What you need to do:
For the material below, return exactly the lines starting at the one holding "The height and width of the screenshot is (690, 1036)." and ending at the one holding "Task: Select Harry Kane's 32 pontos score", counting both as part of the range.
=== Available data ===
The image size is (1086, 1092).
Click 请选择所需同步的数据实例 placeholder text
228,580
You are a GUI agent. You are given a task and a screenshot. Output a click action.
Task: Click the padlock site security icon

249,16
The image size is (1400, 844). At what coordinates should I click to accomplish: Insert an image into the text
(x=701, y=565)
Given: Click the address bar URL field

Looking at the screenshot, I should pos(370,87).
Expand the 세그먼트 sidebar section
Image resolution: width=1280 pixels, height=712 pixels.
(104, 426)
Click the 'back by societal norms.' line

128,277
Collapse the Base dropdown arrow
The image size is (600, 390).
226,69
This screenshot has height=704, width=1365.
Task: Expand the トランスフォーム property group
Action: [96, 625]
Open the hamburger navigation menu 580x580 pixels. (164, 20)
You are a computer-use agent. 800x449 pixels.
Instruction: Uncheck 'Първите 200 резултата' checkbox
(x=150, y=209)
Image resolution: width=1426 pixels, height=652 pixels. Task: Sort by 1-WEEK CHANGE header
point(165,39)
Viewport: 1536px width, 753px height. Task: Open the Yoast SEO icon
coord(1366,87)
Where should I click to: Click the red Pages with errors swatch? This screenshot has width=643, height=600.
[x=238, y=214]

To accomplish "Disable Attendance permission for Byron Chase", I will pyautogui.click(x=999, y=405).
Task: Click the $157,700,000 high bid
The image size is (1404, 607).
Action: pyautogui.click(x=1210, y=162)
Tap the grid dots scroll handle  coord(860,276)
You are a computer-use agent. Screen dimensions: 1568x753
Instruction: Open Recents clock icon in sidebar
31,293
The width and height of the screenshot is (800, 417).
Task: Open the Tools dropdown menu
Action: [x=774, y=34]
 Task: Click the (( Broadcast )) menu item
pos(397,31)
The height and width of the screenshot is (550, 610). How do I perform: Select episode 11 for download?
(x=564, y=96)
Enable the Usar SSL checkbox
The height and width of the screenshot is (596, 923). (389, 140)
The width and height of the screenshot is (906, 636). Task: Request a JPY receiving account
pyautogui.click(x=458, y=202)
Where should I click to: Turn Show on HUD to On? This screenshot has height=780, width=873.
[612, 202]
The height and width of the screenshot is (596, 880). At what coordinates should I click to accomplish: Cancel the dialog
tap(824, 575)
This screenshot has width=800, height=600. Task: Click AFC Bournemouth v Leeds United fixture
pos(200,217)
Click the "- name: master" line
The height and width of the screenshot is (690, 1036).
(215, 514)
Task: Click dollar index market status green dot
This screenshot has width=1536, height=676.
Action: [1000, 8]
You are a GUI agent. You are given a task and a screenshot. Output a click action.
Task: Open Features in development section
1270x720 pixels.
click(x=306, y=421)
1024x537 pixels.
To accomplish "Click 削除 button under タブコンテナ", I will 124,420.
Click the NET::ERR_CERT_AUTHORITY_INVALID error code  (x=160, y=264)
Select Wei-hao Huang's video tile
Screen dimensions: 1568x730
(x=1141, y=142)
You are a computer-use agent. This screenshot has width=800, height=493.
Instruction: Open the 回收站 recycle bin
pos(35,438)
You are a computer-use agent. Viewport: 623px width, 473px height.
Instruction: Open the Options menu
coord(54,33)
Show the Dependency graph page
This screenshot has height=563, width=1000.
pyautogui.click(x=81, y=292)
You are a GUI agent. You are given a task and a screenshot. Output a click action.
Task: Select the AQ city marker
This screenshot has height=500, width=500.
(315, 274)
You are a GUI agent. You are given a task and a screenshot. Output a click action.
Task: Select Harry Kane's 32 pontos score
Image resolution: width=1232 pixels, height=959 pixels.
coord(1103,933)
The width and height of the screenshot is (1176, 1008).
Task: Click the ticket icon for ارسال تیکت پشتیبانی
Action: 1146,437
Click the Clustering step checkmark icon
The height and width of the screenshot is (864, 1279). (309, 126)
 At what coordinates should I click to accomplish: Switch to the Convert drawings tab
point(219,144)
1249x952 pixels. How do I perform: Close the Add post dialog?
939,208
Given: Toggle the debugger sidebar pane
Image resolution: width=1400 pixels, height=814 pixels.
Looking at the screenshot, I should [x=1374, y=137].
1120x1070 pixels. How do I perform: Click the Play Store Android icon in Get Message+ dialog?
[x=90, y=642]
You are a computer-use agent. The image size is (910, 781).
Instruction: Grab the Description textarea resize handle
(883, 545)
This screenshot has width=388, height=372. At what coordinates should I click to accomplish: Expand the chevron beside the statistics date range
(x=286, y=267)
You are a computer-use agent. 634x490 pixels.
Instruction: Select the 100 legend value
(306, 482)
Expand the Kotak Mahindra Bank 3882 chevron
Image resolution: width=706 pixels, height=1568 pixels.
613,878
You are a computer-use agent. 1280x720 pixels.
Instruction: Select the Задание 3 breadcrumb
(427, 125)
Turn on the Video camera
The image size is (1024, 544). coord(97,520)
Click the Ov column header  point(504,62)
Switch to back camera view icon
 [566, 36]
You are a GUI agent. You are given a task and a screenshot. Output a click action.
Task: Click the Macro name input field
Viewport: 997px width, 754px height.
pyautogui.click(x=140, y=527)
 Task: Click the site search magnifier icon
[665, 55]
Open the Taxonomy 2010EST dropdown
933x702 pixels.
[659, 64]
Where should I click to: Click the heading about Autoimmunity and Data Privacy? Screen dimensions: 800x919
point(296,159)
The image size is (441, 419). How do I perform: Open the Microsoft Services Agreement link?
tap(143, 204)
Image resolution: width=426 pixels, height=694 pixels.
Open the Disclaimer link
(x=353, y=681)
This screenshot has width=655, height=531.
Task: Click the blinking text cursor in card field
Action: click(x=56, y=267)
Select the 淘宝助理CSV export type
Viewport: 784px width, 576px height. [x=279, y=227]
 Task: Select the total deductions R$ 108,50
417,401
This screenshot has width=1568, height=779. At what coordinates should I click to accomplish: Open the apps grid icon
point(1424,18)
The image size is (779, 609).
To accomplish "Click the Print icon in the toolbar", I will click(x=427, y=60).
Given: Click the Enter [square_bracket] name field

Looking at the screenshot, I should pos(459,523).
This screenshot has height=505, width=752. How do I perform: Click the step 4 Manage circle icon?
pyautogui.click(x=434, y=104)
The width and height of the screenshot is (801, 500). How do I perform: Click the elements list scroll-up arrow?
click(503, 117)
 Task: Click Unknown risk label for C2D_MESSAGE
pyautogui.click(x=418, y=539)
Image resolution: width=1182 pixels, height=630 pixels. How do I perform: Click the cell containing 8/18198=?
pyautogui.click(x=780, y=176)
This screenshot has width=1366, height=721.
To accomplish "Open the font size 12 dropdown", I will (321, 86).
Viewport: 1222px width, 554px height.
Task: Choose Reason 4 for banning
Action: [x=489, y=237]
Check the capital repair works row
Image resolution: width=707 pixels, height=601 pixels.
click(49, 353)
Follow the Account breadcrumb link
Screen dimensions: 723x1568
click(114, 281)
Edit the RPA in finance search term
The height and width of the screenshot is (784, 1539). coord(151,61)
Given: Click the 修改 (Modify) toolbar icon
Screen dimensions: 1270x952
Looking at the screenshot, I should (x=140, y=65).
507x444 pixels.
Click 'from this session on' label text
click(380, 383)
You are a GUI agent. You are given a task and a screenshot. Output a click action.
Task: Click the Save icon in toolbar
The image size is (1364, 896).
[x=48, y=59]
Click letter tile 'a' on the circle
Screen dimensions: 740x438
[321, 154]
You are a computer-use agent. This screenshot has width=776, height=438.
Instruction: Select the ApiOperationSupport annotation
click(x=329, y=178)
===
Response box:
The height and width of the screenshot is (690, 1036).
(215, 514)
Task: Click dollar index market status green dot
This screenshot has width=1536, height=676.
Action: [1000, 8]
You are a GUI agent. You are given a task and a screenshot. Output a click action.
Task: Open Features in development section
1270x720 pixels.
click(x=306, y=421)
1024x537 pixels.
To accomplish "Click 削除 button under タブコンテナ", I will 124,420.
Click the NET::ERR_CERT_AUTHORITY_INVALID error code  (x=160, y=264)
Select Wei-hao Huang's video tile
Screen dimensions: 1568x730
(x=1141, y=142)
You are a computer-use agent. This screenshot has width=800, height=493.
Instruction: Open the 回收站 recycle bin
pos(35,438)
You are a computer-use agent. Viewport: 623px width, 473px height.
Instruction: Open the Options menu
coord(54,33)
Show the Dependency graph page
This screenshot has height=563, width=1000.
pyautogui.click(x=81, y=292)
You are a GUI agent. You are given a task and a screenshot. Output a click action.
Task: Select the AQ city marker
This screenshot has height=500, width=500.
(315, 274)
You are a GUI agent. You are given a task and a screenshot. Output a click action.
Task: Select Harry Kane's 32 pontos score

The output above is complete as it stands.